Required action:
The answer must consist only of the lines from the line with "The image size is (1445, 840)." to the line with "Click the 코멘트", both included, exactly as they stand below.

Task input:
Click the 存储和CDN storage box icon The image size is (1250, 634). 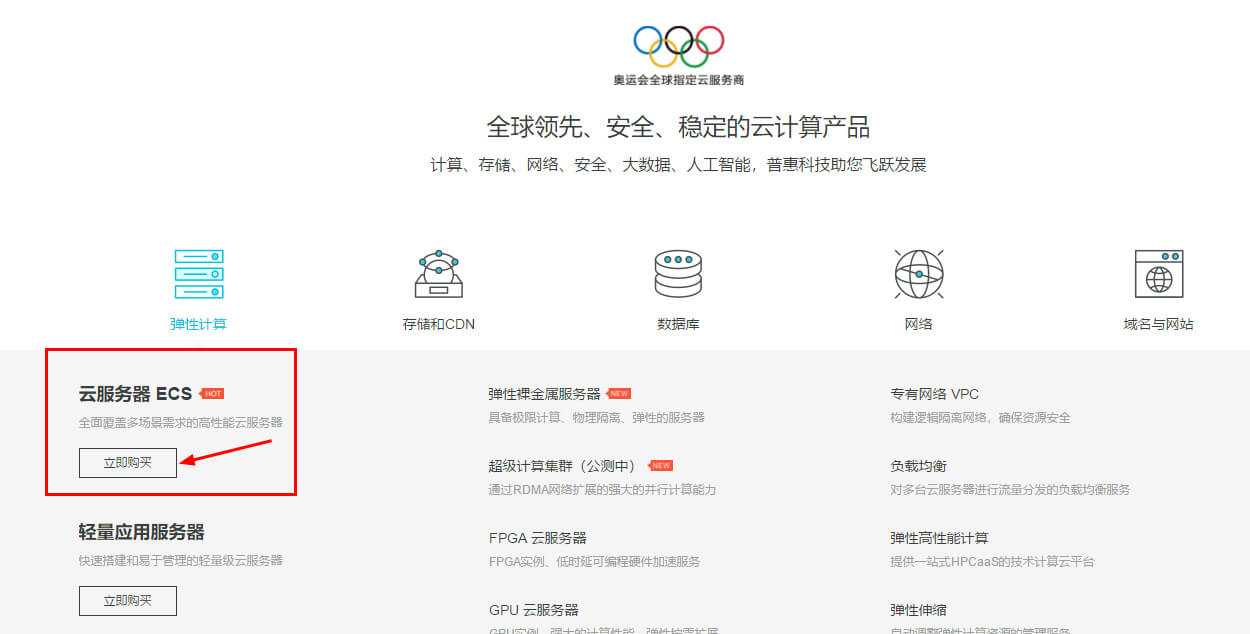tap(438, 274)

...

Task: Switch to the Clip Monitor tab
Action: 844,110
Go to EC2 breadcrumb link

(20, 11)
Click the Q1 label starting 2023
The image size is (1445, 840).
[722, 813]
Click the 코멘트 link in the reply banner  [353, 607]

Your response:
The image size is (1445, 840).
[722, 813]
Click the 코멘트 link in the reply banner  [353, 607]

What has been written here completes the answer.